Port Protocol Protection uses deep packet inspection to enforce the used protocol on a port. Port protocol detection can be configured with a positive or negative security model. The allow list policy allows only the selected protocols; the block list mode allows all protocols that are not selected.
Before You Begin
Create a service object. For more information, see Service Objects.
Step 1. Enable Port Protocol Protection
- Go to CONFIGURATION > Configuration Tree > Box > Infrastructure Services > General Firewall Configuration.
- In the left menu, click Application Detection.
- From the Enable Protocol Detection list, select yes.
- Click Send Changes and Activate.
Step 2. Add Port Protocol Protection to a Service Object
- Go to CONFIGURATION > Configuration Tree > Box > Assigned Services > Firewall > Forwarding Rules.
- In the left menu, click Services.
- Double-click the service object. The Edit/Create Service Object window opens.
- Double-click the service entry.
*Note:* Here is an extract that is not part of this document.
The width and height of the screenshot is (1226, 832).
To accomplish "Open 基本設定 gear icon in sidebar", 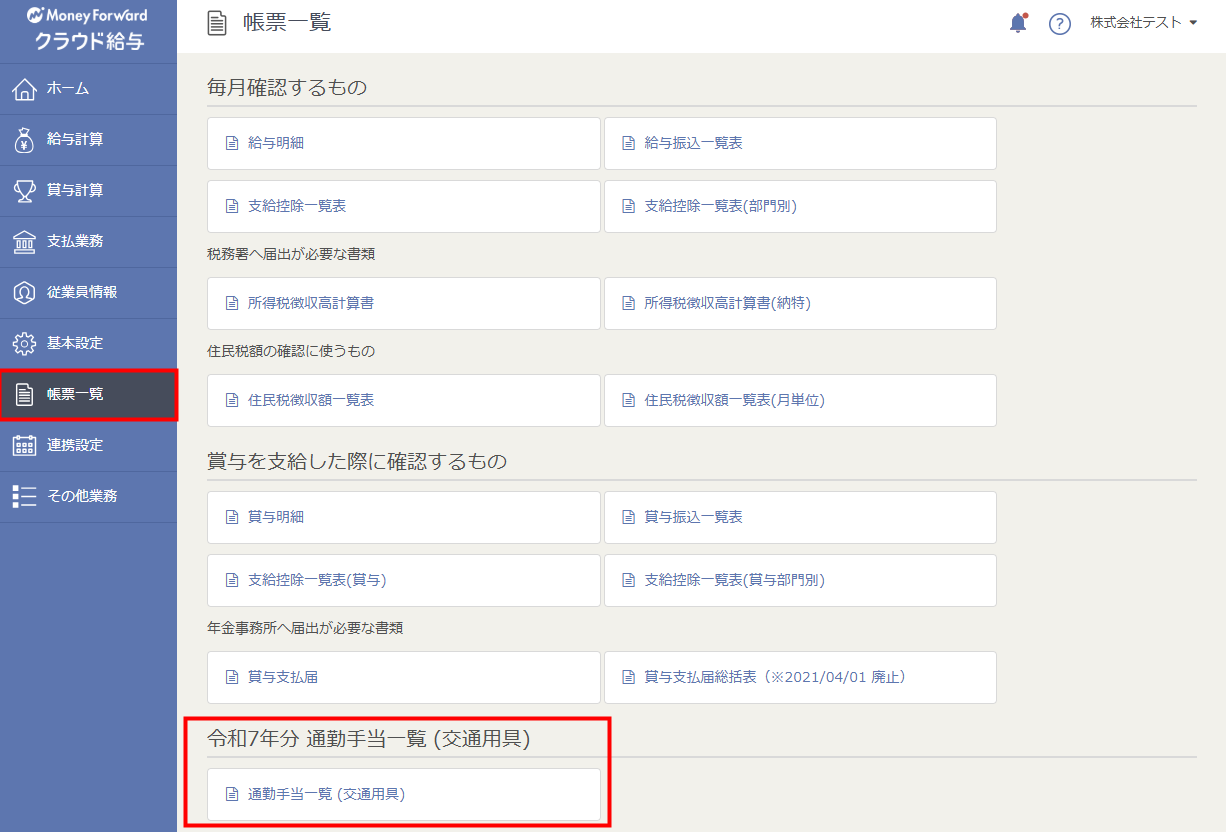I will tap(24, 344).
The Service Entry Parameters window opens.
From the Action for prohibited Protocols list, select the Port Protocol Protection policy:
No Protocol Protection – Disable Port Protocol Protection.
Report – Report prohibited protocols on the FIREWALL > Live and FIREWALL > History pages.
Reset – Sessions using unallowed protocols are terminated with a TCP RST.
Drop – The session with the unallowed protocol is kept open, but the traffic is dropped.
- From the Detection Policy list, select Allow Listing or Block Listing.
- In the Allow Listed Protocol list, expand the menu items and double-click on every protocol you want to add to the Detection policy.
- Click OK
- Click OK.
- Click Send Changes and Activate.